Was sind aus deiner Sicht Gründe, die verhindern, dass wir uns bewusster und gesünder ernähren?
Das ist multikausal. Einmal fehlt oft das Verständnis für Lebensmittel. In Supermärkten findet sehr viel Entfremdung statt. Viele Kunden machen sich nicht bewusst, dass für das Nackensteak ein Schwein gestorben ist. Wir brauchen mehr Achtsamkeit und mehr Grundwissen darüber, dass tierische Lebensmittel ihren Preis haben. Es gibt kein Grundrecht auf täglichen Fleischkonsum. Außerdem bräuchte es restriktivere politische Vorgaben, zum Beispiel für weniger Tierbestand pro Fläche. Und in der Bildung muss mehr passieren: Kindern sollte von früh an beigebracht werden, wie Lebensmittel produziert werden und welche Auswirkungen das hat.

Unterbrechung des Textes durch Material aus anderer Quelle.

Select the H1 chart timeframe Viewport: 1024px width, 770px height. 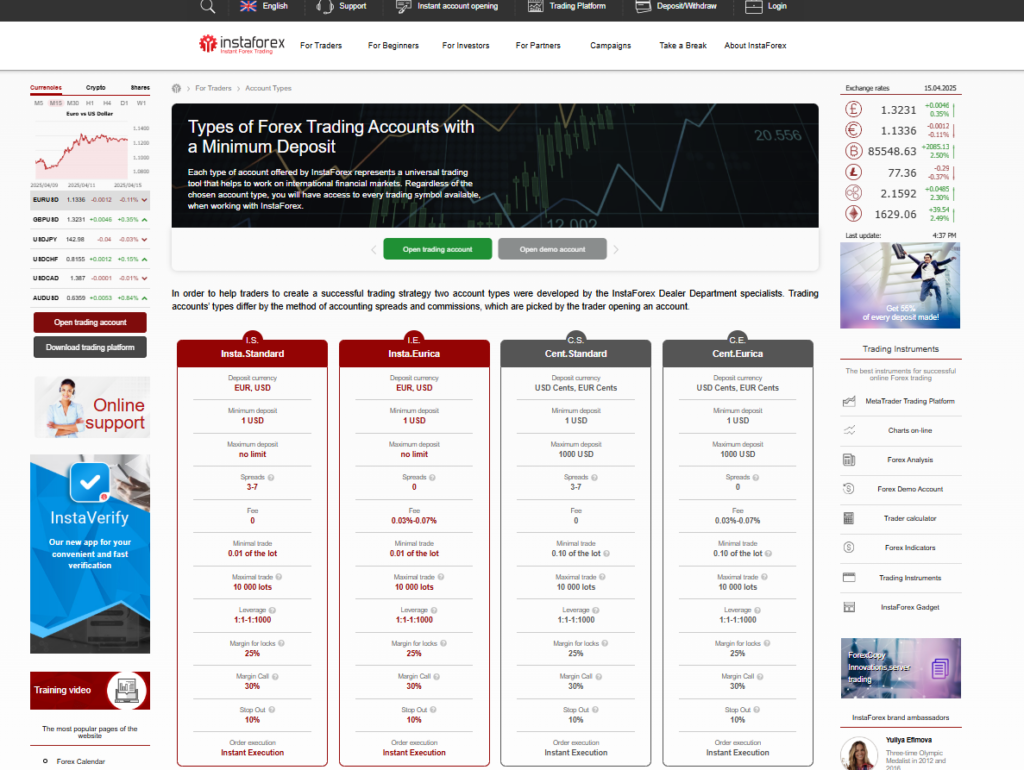(89, 103)
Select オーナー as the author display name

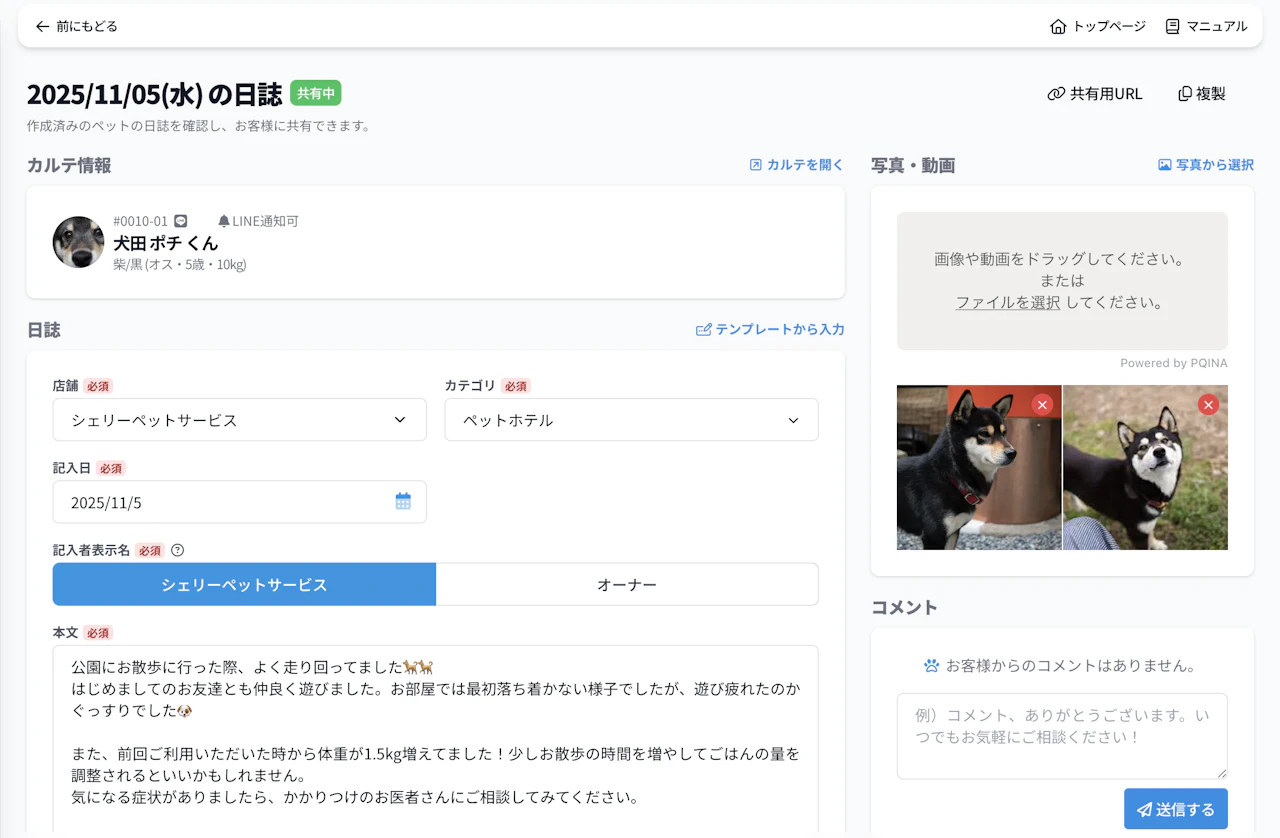point(627,584)
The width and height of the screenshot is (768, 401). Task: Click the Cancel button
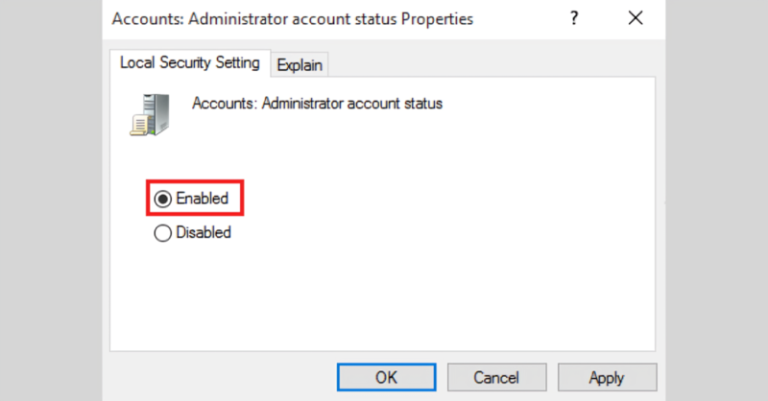[x=496, y=377]
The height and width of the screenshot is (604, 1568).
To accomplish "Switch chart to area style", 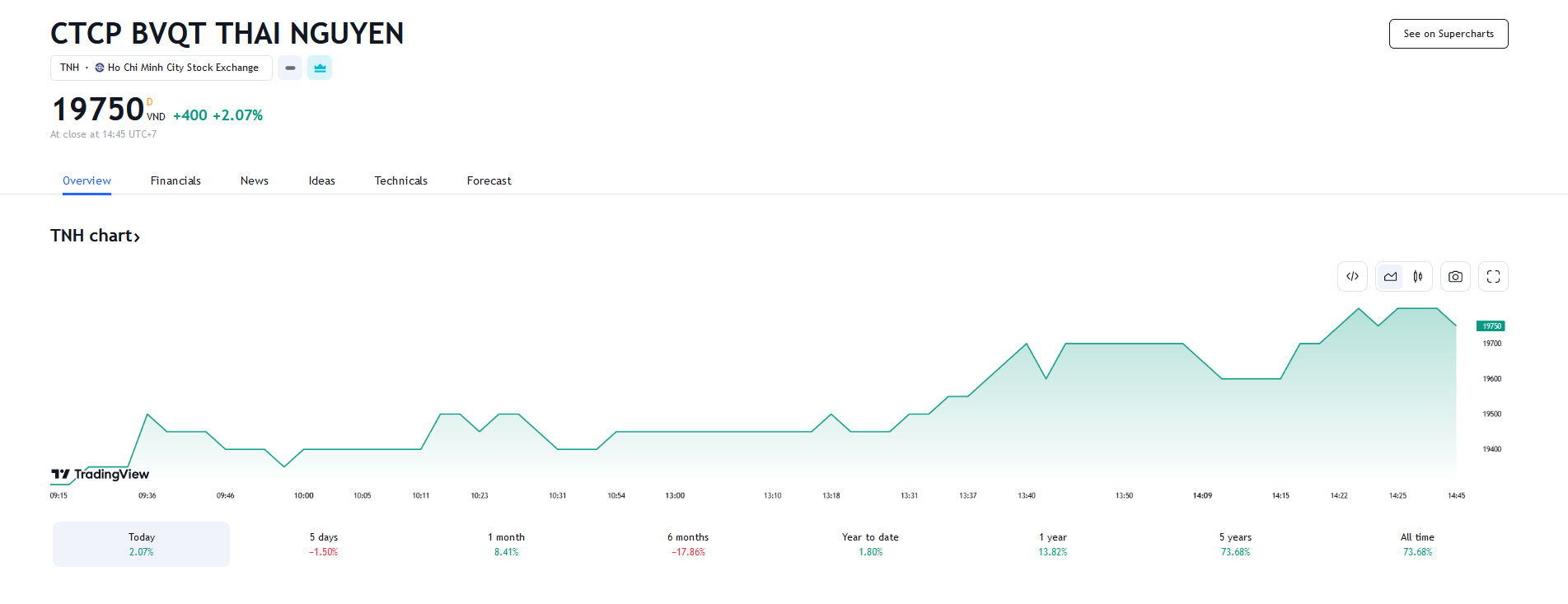I will point(1391,277).
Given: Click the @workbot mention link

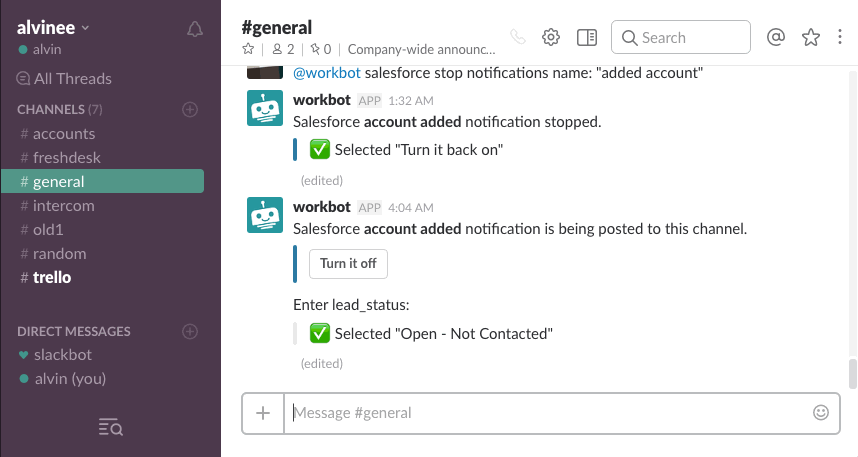Looking at the screenshot, I should [326, 73].
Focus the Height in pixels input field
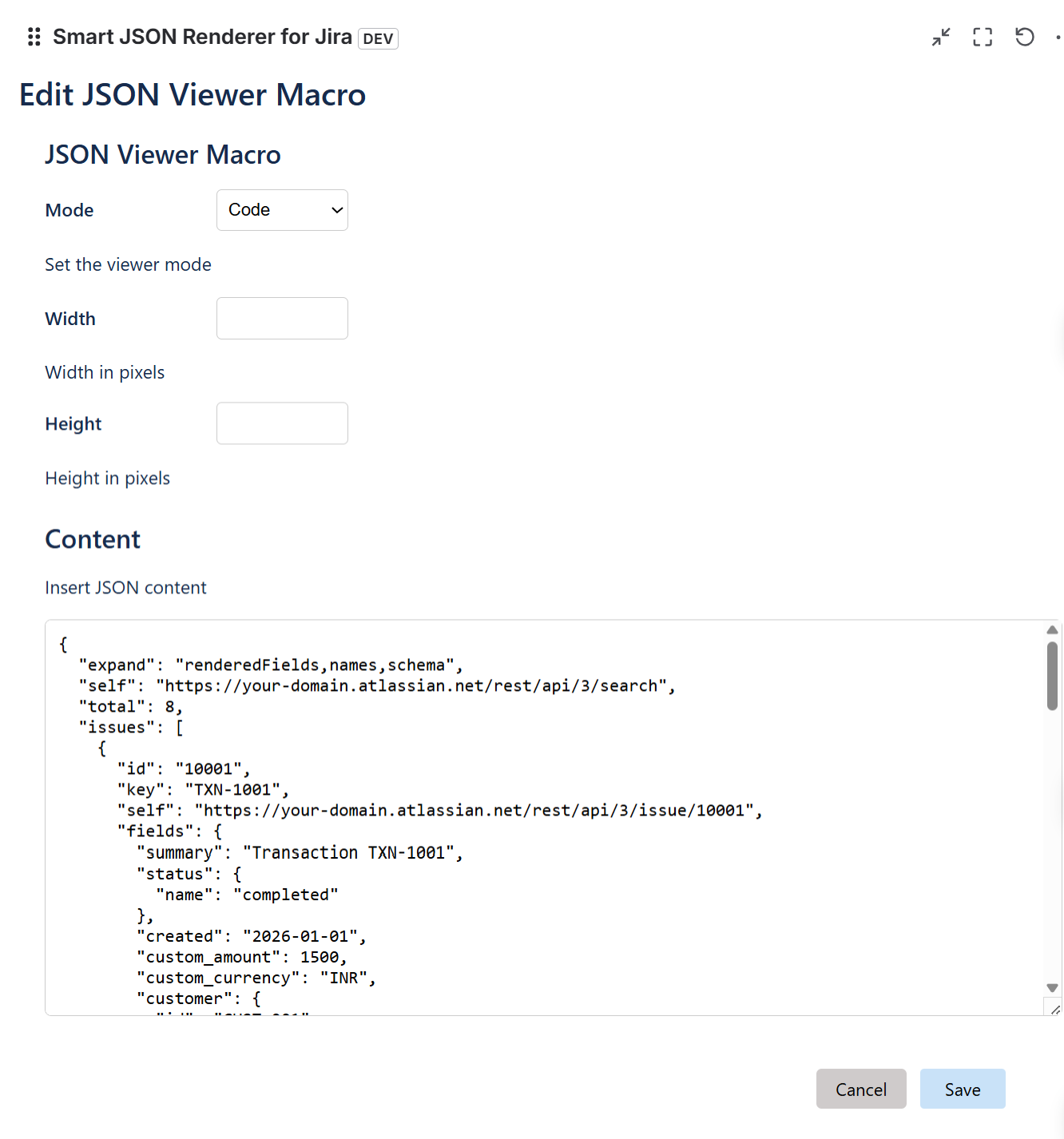This screenshot has height=1139, width=1064. [x=282, y=423]
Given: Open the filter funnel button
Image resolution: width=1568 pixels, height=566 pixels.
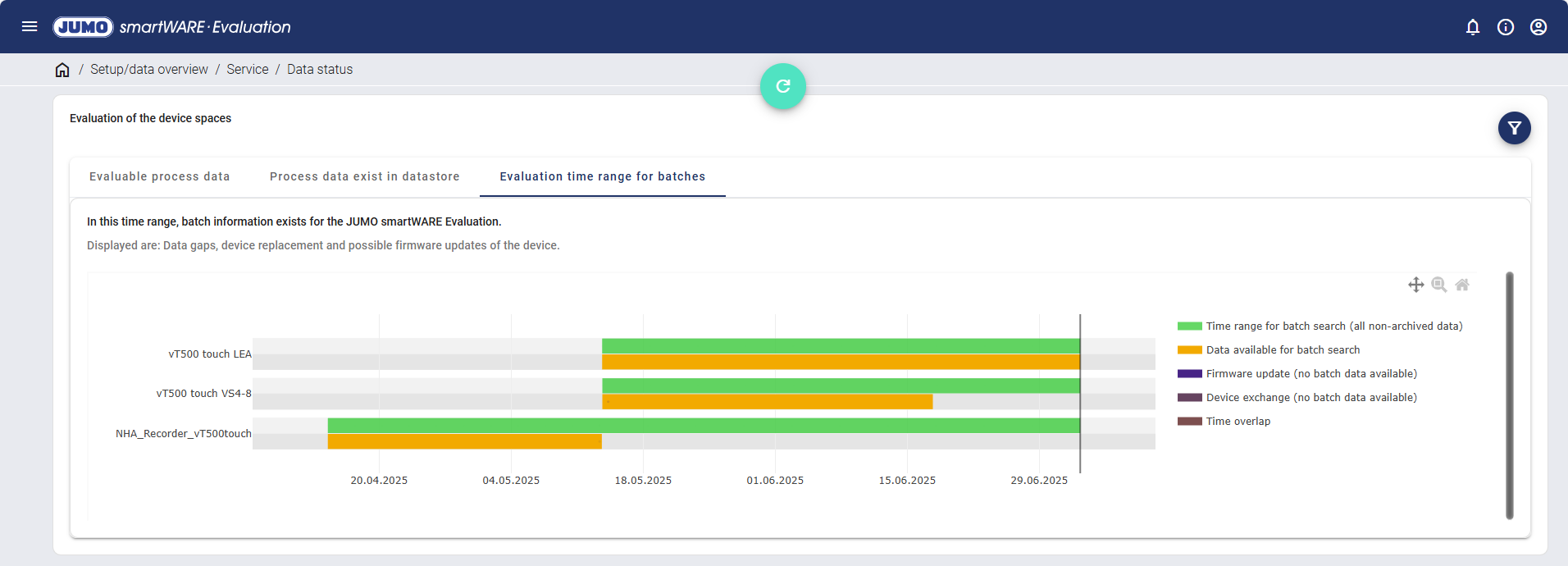Looking at the screenshot, I should click(1514, 128).
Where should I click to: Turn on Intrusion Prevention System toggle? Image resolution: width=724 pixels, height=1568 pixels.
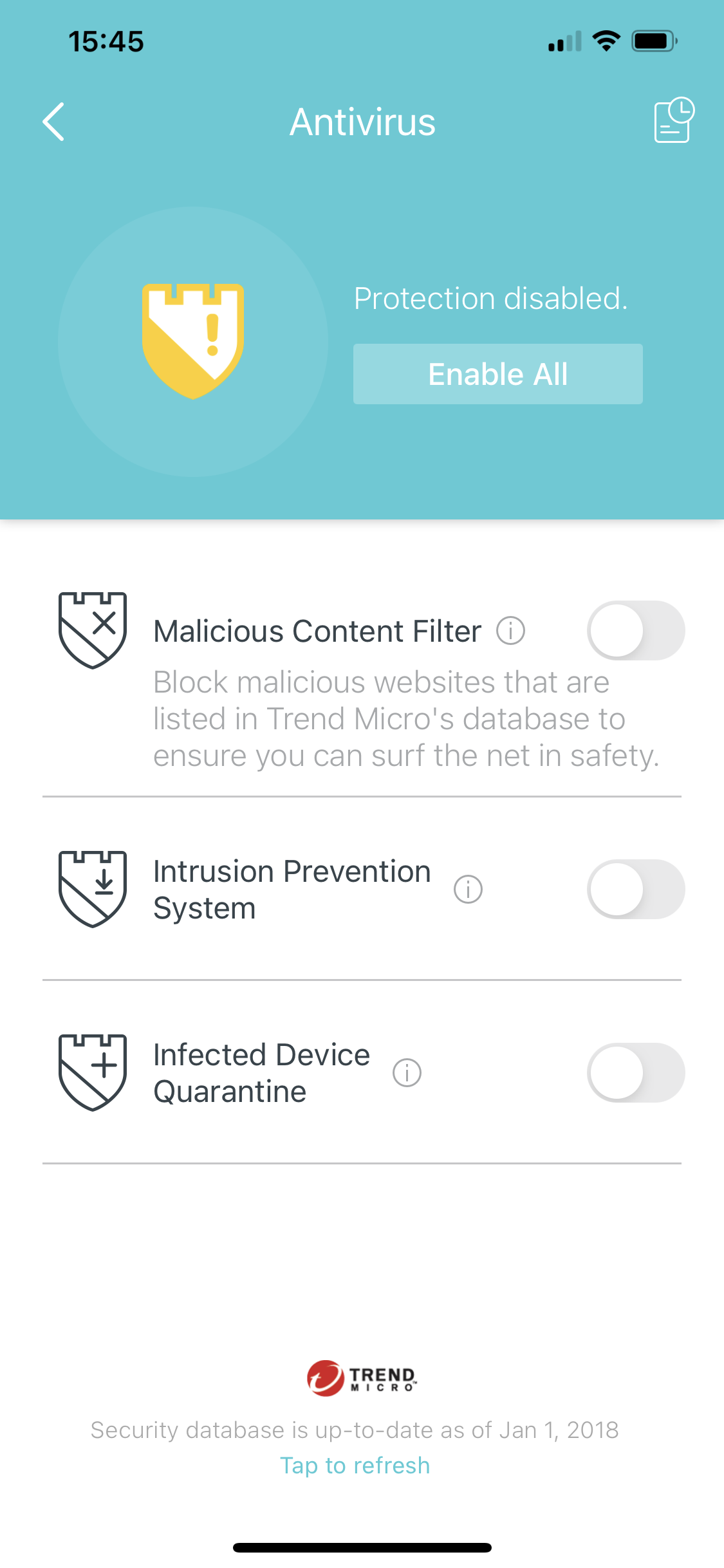635,890

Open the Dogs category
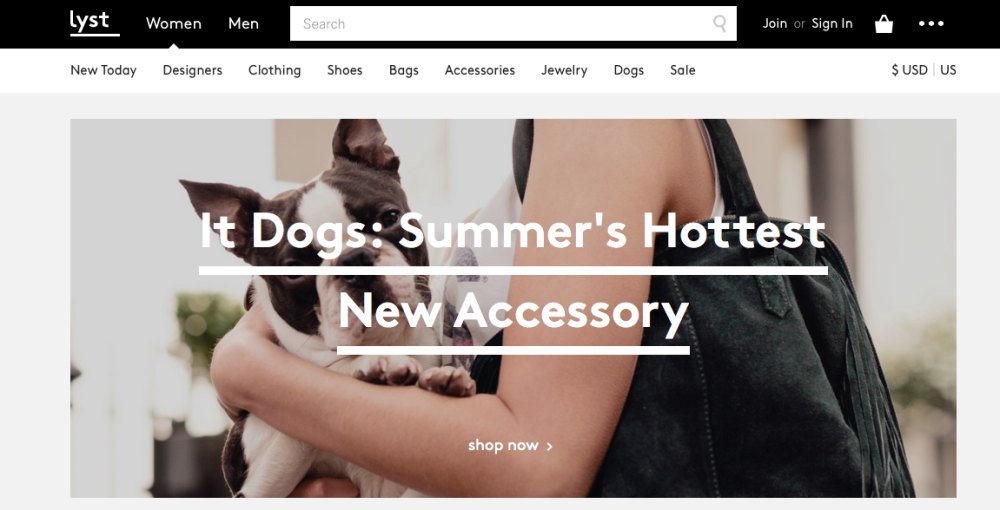(629, 70)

Serien wie "Chef's Table" oder "The Bear" zeigen: Gastronomie, vor allem Spitzenküche, ist in Streaming und Popkultur aktuell sehr präsent. Überträgt sich der Hype in irgendeiner Form auch auf deinen Alltag?
Ich glaube, das hat schon vor zehn, fünfzehn Jahren angefangen. Da ging es noch mehr ums analoge Fernsehen und um Kochshows. Ob ich aktuell einen Wandel bemerke, würde ich aber bezweifeln. Es schafft jedoch eine Aufmerksamkeit für die Branche und das ist immer zu begrüßen. Wenn hier aber ein Auszubildender anfängt, wird er schnell merken, dass es nicht so ist wie bei Netflix oder Disney.
Viele Köch:innen klagen, dass ihnen der Job den Spaß am Kochen raubt. Wie ist es bei dir, macht dir Kochen immer noch Spaß?
Schwere Frage, vor allem wenn man inhabergeführt und selbstständig ist. Es gab schon Zeiten, in denen ich ein Stück weit gehadert habe und wo es mir schwerer gefallen ist, Spaß am Kochen zu entwickeln. Aber es hilft natürlich, dass ich es liebe, gut zu essen und dass ich meine Familie gerne mit guten Lebensmitteln versorge. Ich fühle mich verantwortlich, dass sie ein leckeres Abendessen auf dem Tisch haben, dass sie frisch gebackenes Brot haben. Die Wertschätzung meiner Familie und der Menschen um mich herum gibt mir viel Motivation. Aber es ist nicht von der Hand zu weisen, dass der Beruf einem schnell den Spaß am Kochen rauben kann.